═══ ZITIERTE PASSAGE
Dein Wagen ist ein Automobil, das heißt: etwas Selbstbewegtes. Mit der totalen Digitalisierung, an der die Autohersteller so eifrig arbeiten, wird das Selbstbewegte demnächst zum Selbststeuernden, weil es dann selbständig die Bewegung und ihre Geschwindigkeit in jeder Richtung machen kann, alles dem von dir eingegebenen Wunschziel entsprechend. Aber erst wenn dein Wagen dir eines Tages auch noch die Zielvorgabe abnimmt und selbst bestimmt, wohin die Reise geht, ist dein Wagen wirklich ein Auto, das heißt ein Selbst – und du solltest dich besser nicht mehr reinsetzen.

 

Jahrhunderte lang hieß die Uhr schlicht Uhr. Erst als sie von der Digitaluhr aus der Alleinherrschaft gedrängt wurde, bekam sie den Namen Analoguhr, womit sie nur noch etwas Entsprechendes, etwas Ähnliches ist. Da frage ich mich, was wir Menschen sein werden, wenn wir so weitermachen mit der Digitalisierung unseres Lebens. Werden wir demnächst Analog-Menschen sein, also nur noch menschenähnlich?

 

Bei dem Gedanken an Menschen, die ich gekannt habe, die es aber nicht mehr gibt, beschleicht mich die erschreckende Vorstellung, die Welt könnte auch nach meinem Dahinscheiden einfach so weitermachen, als wäre nichts passiert. Das lässt mich in eine solche Verzweiflung geraten, dass ich – entschlossen weiterlebe.
══════
═══ AUSGANGSMATERIAL
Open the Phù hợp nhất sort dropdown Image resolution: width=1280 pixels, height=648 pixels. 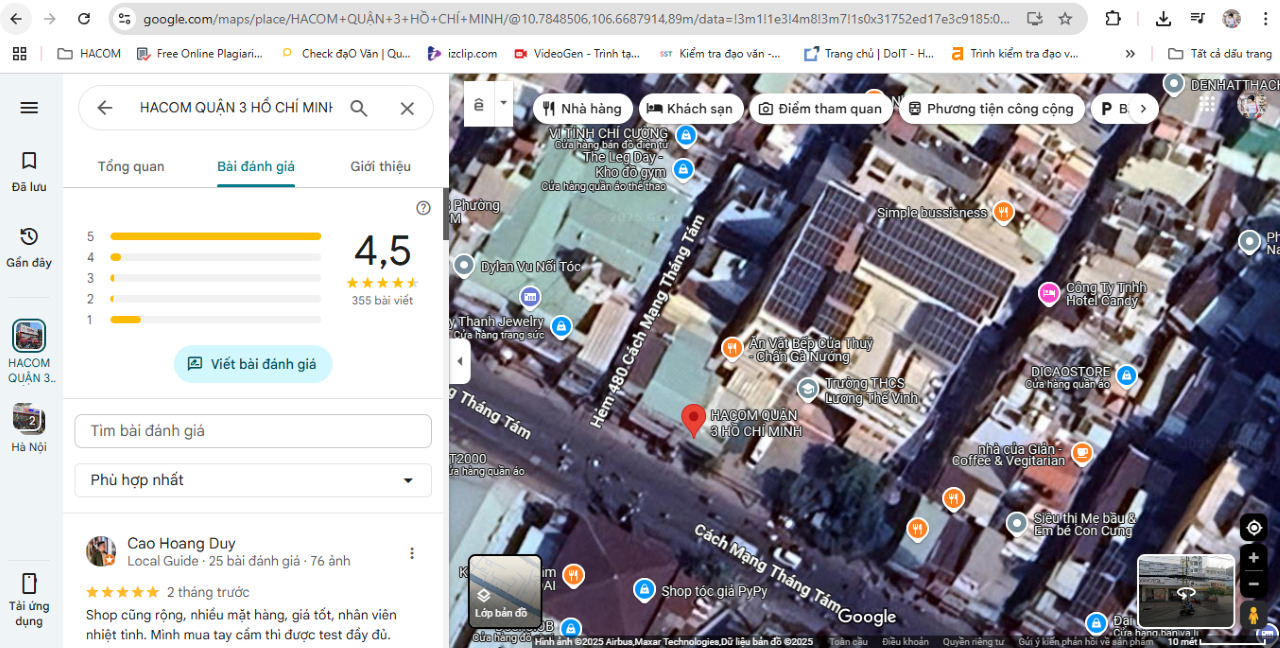point(253,480)
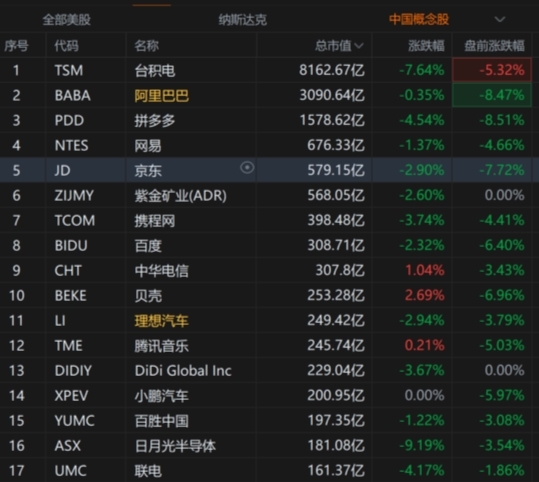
══════
#### AUFGABENSTELLUNG
(1) Schreibe aus der zitierten Passage den Teil von „Dein Wagen ist“ bis „nicht mehr reinsetzen.“, beide eingeschlossen, wörtlich ab.
(2) Beantworte zur zitierten Passage die folgenden Fragen:
(a) Woran arbeiten die Autohersteller so eifrig?
(b) Welchen Namen bekam die Uhr, als die Digitaluhr sie aus der Alleinherrschaft drängte?
(c) Was tut die schreibende Person am Ende trotz ihrer Verzweiflung?
(3) Knüpfe an den letzten Satz der zitierten Passage über Auto, Uhr und Vergänglichkeit an und führe sie weiter.

#### ERGEBNISSE JE AUFGABE
(1)
Dein Wagen ist ein Automobil, das heißt: etwas Selbstbewegtes. Mit der totalen Digitalisierung, an der die Autohersteller so eifrig arbeiten, wird das Selbstbewegte demnächst zum Selbststeuernden, weil es dann selbständig die Bewegung und ihre Geschwindigkeit in jeder Richtung machen kann, alles dem von dir eingegebenen Wunschziel entsprechend. Aber erst wenn dein Wagen dir eines Tages auch noch die Zielvorgabe abnimmt und selbst bestimmt, wohin die Reise geht, ist dein Wagen wirklich ein Auto, das heißt ein Selbst – und du solltest dich besser nicht mehr reinsetzen.

(2)
(a) An der totalen Digitalisierung.
(b) Analoguhr.
(c) Sie lebt entschlossen weiter.

(3)
 

Im Zusammenhang mit der Präsidentenwahl in den USA wurden viele Nebenentscheidungen getroffen. So die Freigabe von Marihuana/Haschisch in einer Reihe von Bundesstaaten. Was ich schon vor 45 Jahren in meinem Sachbuch über die Drogen, „Rauschgift, der stille Aufstand“, geschrieben habe, nämlich, dass Haschisch/Marihuana nur versehentlich auf die Verbotsliste für Rauschgifte geraten ist, es wird allmählich verstanden. Ein schönes Beispiel dafür, wie lange Einsicht braucht.

 

Ich habe gelesen, zuletzt seien bei Google die drei am häufigsten gesuchten abstrakten Begriffe gewesen: Liebe, Anerkennung und Sinn. Die hätte man in meinem Läster-Lexikon (hier im NETZINE) aufrufen sollen, wenn man wirklich Aufklärung wünscht.